* [Data in this exercise]
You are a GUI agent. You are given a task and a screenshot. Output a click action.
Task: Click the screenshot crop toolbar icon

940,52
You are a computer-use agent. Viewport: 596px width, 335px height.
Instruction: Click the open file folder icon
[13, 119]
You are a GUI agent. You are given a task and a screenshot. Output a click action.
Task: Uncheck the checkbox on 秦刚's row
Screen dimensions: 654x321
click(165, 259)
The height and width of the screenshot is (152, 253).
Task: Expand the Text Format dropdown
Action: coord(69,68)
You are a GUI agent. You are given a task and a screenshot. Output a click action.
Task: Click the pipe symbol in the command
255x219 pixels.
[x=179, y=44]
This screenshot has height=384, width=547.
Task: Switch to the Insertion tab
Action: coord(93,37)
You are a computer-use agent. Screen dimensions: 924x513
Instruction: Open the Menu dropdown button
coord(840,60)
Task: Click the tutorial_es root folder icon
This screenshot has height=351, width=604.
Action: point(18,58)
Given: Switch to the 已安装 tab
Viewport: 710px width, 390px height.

...

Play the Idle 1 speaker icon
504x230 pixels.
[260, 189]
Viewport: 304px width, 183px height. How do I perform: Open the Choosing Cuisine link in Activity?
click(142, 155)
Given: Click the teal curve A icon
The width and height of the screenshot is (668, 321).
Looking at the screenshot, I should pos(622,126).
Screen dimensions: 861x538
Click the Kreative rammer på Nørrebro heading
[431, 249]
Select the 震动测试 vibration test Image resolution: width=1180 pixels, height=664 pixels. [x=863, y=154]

---

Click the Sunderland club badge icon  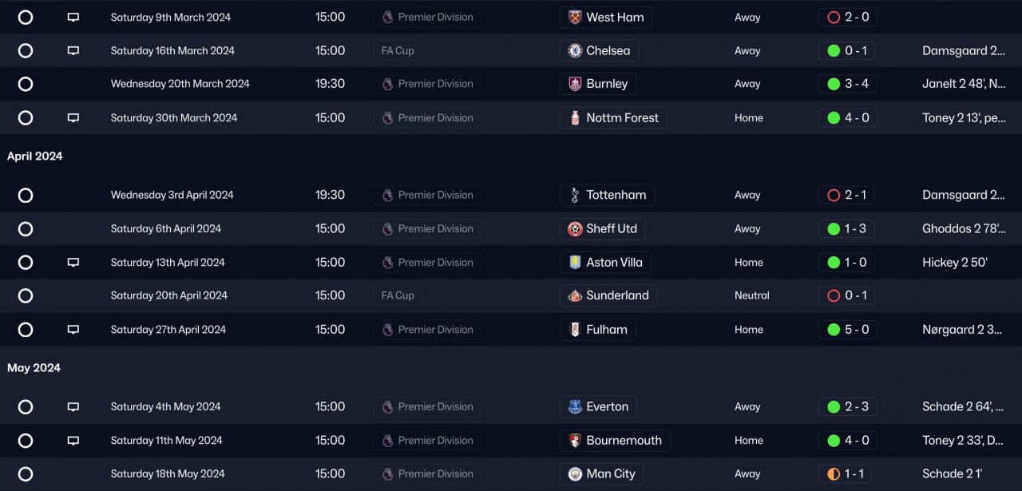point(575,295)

* [Aim]
Can you give the data again from the line containing "You are a computer-use agent. Viewport: 596px" through the line containing "Action: coord(69,68)", inclusive, swapping "checkbox" for "toggle" and leaving everything else unchanged?

* [Answer to the exercise]
You are a computer-use agent. Viewport: 596px width, 335px height.
Instruction: Click the open file folder icon
[13, 119]
You are a GUI agent. You are given a task and a screenshot. Output a click action.
Task: Uncheck the toggle on 秦刚's row
Screen dimensions: 654x321
click(165, 259)
The height and width of the screenshot is (152, 253).
Task: Expand the Text Format dropdown
Action: coord(69,68)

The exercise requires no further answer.